- Problems -
**a)** In the forum excerpt on raising numerical precision, what two effects follow from replacing exact numbers with high precision bigfloats?
**b)** Continue the forum excerpt on raising numerical precision, starting after its final sentence.

- Document excerpt -
>>>>
You note some important points but there are situations in which raising
accuracy is a practical necessity.

1) It may be that a calculation (perhaps describing a real world phenonenon)
necessitates our raising the precision of inuts so as to work to high
precision internally even when the output is not very sensitive to changes
in input.

Compare the following graphs

pts = Table[({#1, Sin[#1]*10^#1*Log[1 + 10^(-#1)]} & )[x], {x, 15., 20.,
0.1}];
ListPlot[pts, PlotJoined -> True]

pts = Table[({#1, Sin[#1]*10^#1*Log[1 + 10^(-#1)]} & )[
SetAccuracy[x, 20]], {x, 15., 20., 0.1}];
ListPlot[pts, PlotJoined -> True]

2) Another situation in which high precision numbers are needed is when a
computation with exact numbers  would be slow or might use up all the memory
available. We then need to replace the exact numbers with high precision
bigfloats  which causes the number of digits used internally to be
restricted and the maximum error in the output to be reported.
<<<<
- Data section -
>>>>
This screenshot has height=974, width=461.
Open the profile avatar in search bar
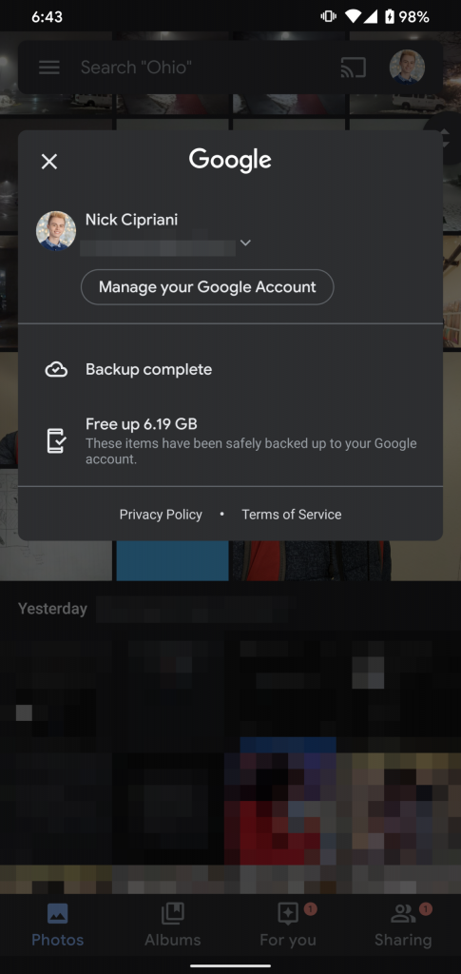coord(407,68)
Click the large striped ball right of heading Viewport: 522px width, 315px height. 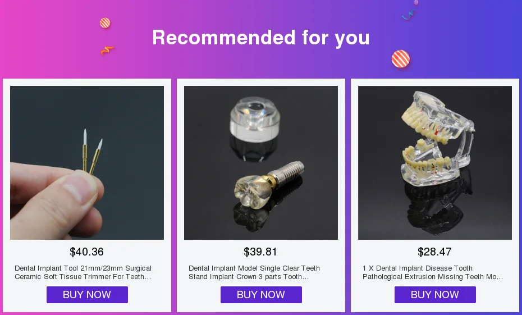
<<<<
- Answers for the exercise -
**a)** The number of digits used internally is restricted, and the maximum error in the output is reported.

**b)**
The N function will raise the precision of the exact numbers to try and
reach the requested precision.

There are also concerns with, for example, how the replacing bigfloats are
related to the original numbers.
How important this depends on the use to which the calculation is being put
and how sensitive the output is to changes in inputs - in the plotting above
it is not important.

--
Allan

---------------------
Allan Hayes
Mathematica Training and Consulting
Leicester UK
www.haystack.demon.co.uk
hay at haystack.demon.co.uk
Voice: +44 (0)116 271 4198
Fax: +44 (0)870 164 0565

"DrBob" <drbob at bigfoot.com> wrote in message
news:ao0t54\$gqo\$1 at smc.vnet.net...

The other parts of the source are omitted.